Yorgundu, yeryüzüne bereket getiren yağmur damlası. Mevsimleri insanlara benzetirdi. Sonbaharı da yaşlı, bilge ve olgun insanlara. Ağır bir ömür geçirmiş, biriktirmiş, dolmuş ama kendinden de bir şeyler bırakmış. Verimliydiler, huzurluydular ve dingindiler. Lakin saçları yapraklara nazire edercesine ağarmış, dökülmüş, belleri bükülmüş. Kendisini de sonbahara benzetti yağmur damlası. Yavaşça bıraktı; kurumuş, gazel olmuş yaprağın üzerine. Sevinçten midir, nedir ışıl ışıl parladı yapraklar. Onların en çok da bu görüntüsünü severdi. Hasretle bekleyen toprağa akıverdi. Umut geldi tabiat anaya. Yeni bir baharda, yeni yapraklara can olacaktı. Yağmur başkadır sonbaharda.

 

Sonbahar denince ilkokulda öğretmenimizin astığı mevsim şeridi gelir aklıma. Yıllardır asılmaktan buruşmuş, renkleri solmuş. O yıllarda mevsim şeritleri fazla bulunmazdı herhâlde. Sobalar kurulurdu resimde. Biz sobalı okullarda okuduk ilkokulu. Sobayı günümüz çocuklarının bir kısmına göstererek anlatmak zorunda kalsak da iyi biliriz. Odunlar, kömürler taşınıyor. Yoğun bir hazırlık vardır, arkasından gelecek kara kışa.
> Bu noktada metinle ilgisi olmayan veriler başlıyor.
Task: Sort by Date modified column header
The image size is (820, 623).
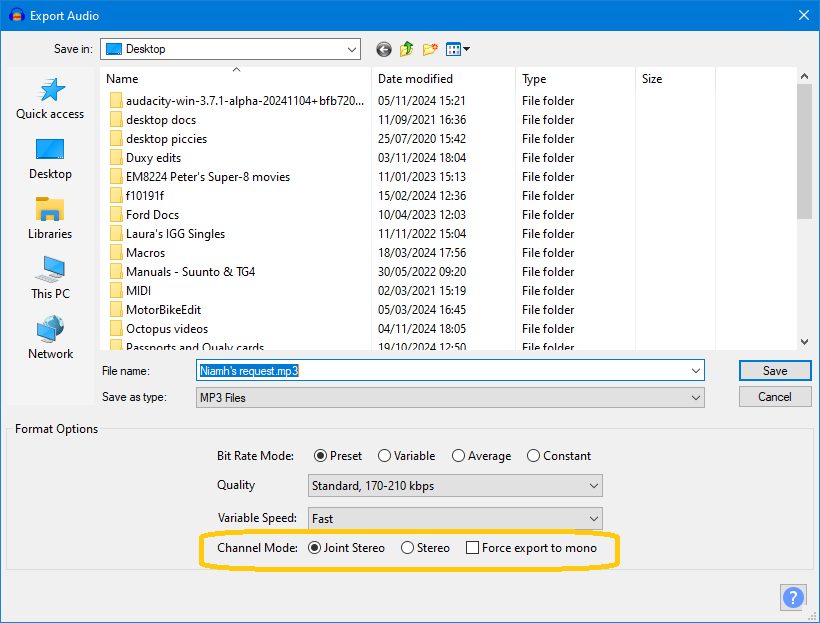Action: coord(415,79)
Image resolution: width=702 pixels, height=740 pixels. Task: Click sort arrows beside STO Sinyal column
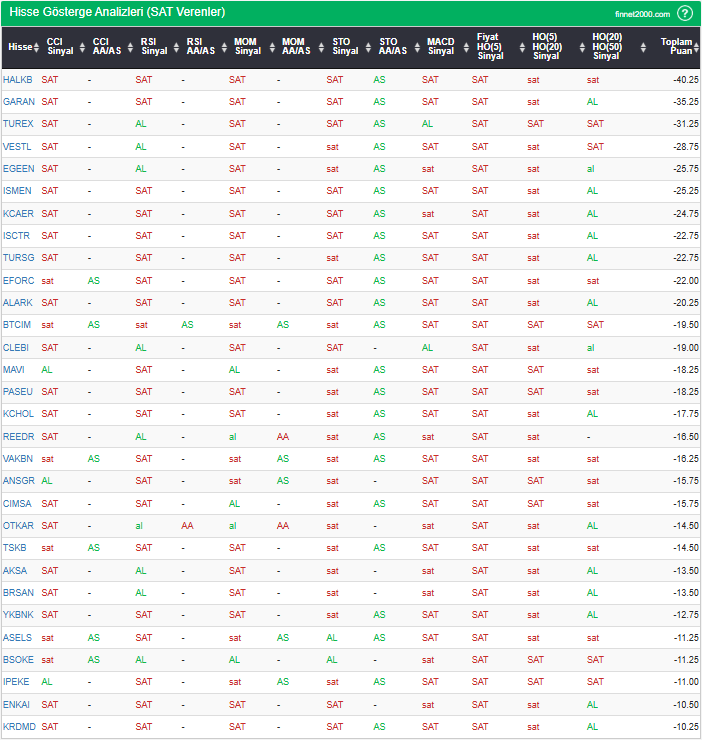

Ağaçlarda yapraklar azalmış, aksine meyveler çoğalmıştır. Yerlerdeki yaprakları süpüren temizlik işçileri resmin değişmeyen ögesidir. Yaprakları neden süpürürler hala anlamış değilim. Tatlı, ılık bir rüzgâr essin. Uçursun, dans ettirsin onlara. Ve son olarak ceketleri ilikletecek, şemsiyeleri uçuracak kadar sert esen rüzgârla birlikte yağmurlar görülür. Sonbahar hazandır, hüzün mevsimidir. Sonbahar sarının bin tonudur. Sonbahar değişimdir. Sonbahar garibandır. Ben mevsimlerden en çok sonbaharı severim.